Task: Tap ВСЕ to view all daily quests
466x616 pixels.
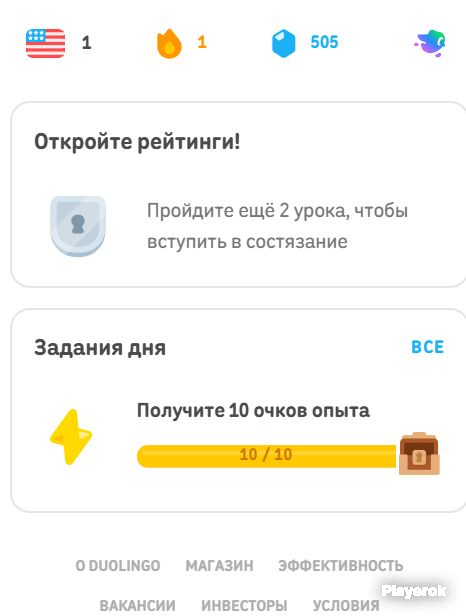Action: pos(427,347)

==

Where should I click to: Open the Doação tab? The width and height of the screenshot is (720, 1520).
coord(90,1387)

Task statement
Find each line in the listing above that contains the word "should" and copy it out in full. Case counts.

Exercise output
Where should I click to: Open the Doação tab? The width and height of the screenshot is (720, 1520).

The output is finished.